Cette épidémie est l’occasion de se demander ce qui a du sens dans une vie humaine : est-ce de prendre l’avion pour un séjour de quelques jours ou pour une conférence plus ou moins utile à l’autre bout du monde ? Acheter du miel qui vient du Brésil, tolérer que la viande ait traversé huit pays avant d’atterrir dans son assiette et qu’elle ait coûté autant de souffrances aux animaux ?
Le personnel et le global s’entrelacent de manière si énigmatique que nous sommes épuisés avant même d’avoir ébauché un raisonnement.
Comptes
Le psaume 90 renferme une invocation qui me revient souvent à l’esprit en ces heures : « Enseigne nous à bien compter nos jours, afin que nous appliquions notre cœur à la sagesse ».
Si elle me revient à l’esprit c’est peut-être parce que dans l’épidémie nous n’arrêtons pas de compter. Nous comptons nos malades et les guérisons, nous comptons les morts, les hospitalisations, les matinées de classe perdues, nous comptons les milliards brûlés par les bourses, les masques vendus et les heures qui nous séparent du résultat du test. Nous comptons les kilomètres qui nous éloignent du foyer de contagion… les jours qui s’écoulent avant la fin de l’urgence.
J’ai toutefois l’impression que le psaume nous suggère une autre attitude : enseigne-nous à bien compter nos jours pour que nous donnions de la valeur à nos jours. À tous, y compris à ceux qui nous apparaissent seulement comme un intervalle pénible. Réfléchissons à l’essentiel et ne permettons pas que toute cette souffrance passe en vain.
Valeurs
Face à une telle catastrophe, nous devons collectivement redessiner des manières d’habiter la Terre qui soient sages, et accueillent la pluralité du monde et des formes de vie.
Une prise de conscience se dessine autour de la valeur de la vie, de la nécessité de repenser notre lecture du monde social, la valeur des métiers, le sens d’une vie en commun. Mais ce n’est pas le projet de société que nous dessinent les gouvernants qui veulent faire tourner l’industrie pour repartir dans la sacro-sainte « croissance ».
Communauté
La confiance aux politiques est largement ébranlée.
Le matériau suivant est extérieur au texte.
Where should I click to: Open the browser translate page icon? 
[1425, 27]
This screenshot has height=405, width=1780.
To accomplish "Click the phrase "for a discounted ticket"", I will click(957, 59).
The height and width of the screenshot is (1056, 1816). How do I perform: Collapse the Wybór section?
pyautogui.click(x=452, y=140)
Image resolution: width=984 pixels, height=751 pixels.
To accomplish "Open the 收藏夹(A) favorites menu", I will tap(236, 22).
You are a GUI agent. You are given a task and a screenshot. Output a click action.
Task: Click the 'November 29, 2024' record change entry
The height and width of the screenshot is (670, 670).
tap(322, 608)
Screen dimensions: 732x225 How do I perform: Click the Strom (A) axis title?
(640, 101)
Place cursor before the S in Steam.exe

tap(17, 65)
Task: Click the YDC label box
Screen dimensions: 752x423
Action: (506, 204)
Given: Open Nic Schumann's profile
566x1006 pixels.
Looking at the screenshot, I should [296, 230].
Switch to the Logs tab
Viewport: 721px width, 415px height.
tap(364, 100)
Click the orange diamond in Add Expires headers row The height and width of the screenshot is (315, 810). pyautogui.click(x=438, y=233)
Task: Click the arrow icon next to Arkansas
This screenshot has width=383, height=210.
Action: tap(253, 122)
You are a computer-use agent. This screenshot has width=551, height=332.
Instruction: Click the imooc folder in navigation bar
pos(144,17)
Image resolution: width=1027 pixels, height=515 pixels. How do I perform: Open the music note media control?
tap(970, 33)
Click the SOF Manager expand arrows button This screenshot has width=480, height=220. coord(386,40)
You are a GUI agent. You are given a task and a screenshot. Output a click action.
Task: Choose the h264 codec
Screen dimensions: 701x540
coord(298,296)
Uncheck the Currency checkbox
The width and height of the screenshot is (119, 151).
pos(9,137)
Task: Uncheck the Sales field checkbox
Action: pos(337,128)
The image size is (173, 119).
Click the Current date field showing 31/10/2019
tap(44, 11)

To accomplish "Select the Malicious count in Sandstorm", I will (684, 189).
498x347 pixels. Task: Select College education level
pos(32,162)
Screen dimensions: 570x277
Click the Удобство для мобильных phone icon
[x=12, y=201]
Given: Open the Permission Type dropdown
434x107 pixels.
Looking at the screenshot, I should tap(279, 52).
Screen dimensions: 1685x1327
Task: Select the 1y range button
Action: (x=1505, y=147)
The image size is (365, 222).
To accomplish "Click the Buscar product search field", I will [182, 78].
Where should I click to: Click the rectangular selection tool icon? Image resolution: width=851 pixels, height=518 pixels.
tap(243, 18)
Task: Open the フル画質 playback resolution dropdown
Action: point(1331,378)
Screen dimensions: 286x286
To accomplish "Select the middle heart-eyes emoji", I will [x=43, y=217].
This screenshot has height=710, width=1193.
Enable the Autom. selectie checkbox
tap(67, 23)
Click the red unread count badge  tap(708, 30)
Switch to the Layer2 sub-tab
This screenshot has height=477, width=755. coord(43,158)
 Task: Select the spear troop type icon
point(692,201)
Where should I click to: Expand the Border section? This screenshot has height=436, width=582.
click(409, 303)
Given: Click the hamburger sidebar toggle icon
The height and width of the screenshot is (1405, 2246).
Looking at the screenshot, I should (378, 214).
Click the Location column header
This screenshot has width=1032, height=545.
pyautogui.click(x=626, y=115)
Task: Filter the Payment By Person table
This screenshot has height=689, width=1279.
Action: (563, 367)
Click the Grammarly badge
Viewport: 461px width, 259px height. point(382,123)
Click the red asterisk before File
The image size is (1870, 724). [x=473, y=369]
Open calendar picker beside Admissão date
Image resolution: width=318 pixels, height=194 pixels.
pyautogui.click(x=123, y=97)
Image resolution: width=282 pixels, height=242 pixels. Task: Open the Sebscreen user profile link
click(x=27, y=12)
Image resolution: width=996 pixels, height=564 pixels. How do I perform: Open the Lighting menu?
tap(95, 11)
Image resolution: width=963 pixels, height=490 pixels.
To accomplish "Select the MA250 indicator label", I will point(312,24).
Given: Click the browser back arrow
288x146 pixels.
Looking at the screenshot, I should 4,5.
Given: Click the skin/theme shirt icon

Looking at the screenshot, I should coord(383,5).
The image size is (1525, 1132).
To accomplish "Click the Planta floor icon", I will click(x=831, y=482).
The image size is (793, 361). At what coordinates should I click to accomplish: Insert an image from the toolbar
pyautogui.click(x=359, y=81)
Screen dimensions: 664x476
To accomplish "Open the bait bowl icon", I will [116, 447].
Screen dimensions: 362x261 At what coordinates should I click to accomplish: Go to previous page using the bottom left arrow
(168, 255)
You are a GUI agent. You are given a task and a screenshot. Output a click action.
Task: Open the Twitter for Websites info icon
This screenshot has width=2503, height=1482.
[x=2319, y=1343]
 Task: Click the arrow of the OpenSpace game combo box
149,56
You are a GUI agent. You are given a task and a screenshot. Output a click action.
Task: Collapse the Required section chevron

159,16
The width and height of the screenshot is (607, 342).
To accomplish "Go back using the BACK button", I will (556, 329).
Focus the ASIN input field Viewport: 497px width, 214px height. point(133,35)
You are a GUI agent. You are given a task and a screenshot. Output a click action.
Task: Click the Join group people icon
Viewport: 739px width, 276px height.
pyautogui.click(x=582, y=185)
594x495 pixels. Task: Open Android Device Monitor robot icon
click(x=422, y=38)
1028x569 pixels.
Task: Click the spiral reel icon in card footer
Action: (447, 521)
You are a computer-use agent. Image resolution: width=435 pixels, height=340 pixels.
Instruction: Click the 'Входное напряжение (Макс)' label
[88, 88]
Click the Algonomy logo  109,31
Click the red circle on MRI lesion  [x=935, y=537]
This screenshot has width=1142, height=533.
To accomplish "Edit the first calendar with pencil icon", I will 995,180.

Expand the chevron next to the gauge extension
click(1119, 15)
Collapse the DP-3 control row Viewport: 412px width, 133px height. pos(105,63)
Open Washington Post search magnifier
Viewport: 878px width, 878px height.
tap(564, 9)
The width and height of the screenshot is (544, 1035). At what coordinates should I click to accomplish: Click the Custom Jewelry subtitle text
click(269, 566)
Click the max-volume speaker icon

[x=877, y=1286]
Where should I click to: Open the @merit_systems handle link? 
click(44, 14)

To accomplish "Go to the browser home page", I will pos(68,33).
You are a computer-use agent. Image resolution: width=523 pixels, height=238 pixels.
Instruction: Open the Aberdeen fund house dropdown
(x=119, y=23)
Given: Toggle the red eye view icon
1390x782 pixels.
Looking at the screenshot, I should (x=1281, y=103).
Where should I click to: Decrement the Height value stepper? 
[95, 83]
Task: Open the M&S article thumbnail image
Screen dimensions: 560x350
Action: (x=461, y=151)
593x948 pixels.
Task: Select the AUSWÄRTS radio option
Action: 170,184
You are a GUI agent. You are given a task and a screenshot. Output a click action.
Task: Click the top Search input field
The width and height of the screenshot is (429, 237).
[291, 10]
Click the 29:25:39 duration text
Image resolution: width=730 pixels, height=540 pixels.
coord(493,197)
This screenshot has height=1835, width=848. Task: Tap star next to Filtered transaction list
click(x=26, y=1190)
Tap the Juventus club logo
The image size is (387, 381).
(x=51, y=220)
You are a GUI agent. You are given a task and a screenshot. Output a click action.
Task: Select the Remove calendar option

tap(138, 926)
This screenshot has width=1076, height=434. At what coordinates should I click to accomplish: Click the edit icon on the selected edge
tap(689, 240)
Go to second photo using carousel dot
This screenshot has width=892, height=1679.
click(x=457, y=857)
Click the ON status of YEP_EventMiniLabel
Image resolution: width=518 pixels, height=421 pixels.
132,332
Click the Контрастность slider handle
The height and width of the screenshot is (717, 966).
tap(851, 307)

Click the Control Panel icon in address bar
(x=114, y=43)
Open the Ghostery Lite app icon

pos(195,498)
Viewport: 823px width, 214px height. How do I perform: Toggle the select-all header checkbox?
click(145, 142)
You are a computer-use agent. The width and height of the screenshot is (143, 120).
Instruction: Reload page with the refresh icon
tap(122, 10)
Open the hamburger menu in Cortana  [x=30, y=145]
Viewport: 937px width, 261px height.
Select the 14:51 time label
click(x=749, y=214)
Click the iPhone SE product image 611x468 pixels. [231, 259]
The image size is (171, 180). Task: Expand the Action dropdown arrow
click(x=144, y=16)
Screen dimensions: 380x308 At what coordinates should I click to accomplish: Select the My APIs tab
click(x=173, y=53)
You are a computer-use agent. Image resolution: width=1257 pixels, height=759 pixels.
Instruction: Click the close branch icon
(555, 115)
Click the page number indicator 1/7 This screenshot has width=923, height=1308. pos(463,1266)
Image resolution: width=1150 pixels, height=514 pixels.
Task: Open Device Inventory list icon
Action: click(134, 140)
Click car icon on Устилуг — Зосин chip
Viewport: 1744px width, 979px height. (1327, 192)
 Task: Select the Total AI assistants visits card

Que va-t-il se passer ici et dans le monde ?
Qu’est-ce que la contagion va changer ? Pour nombre d’entre nous, nous avons découvert la fragilité de l’échafaudage de la civilisation, sorte de château de cartes, colosse aux pieds d’argile.
La contagion a déjà compromis nos liens, les bouches cachées derrière les masques, les regards soupçonneux, l’obligation de rester chez soi, les « gestes barrières »… Alors que nous sommes inextricablement reliés les uns aux autres. Dans la contagion, nous redevenons une communauté.
Nous allons tous devoir veiller les uns sur les autres dans les mois à venir, tout en se tenant à distance. Nous allons devoir nous réinventer, réformer les rapports entre nous et revoir notre rapport au travail, mais aussi à l’Église et à la foi en Jésus-Christ !
Un tournant nous attend.
Michel Paret, pasteur
Texte élaboré à partir d’articles de Roberto Ferrucci, Paolo Giordano, Dominique Eddé, Corine Pelluchon, Claire Marin publiés en mars et avril 2020 dans Le Monde, ainsi que d’un article de Valentine Zuber dans l’hebdomadaire Réforme et d’un article de Bernard Horenbeek, La Nef, coopérative financière solidaire.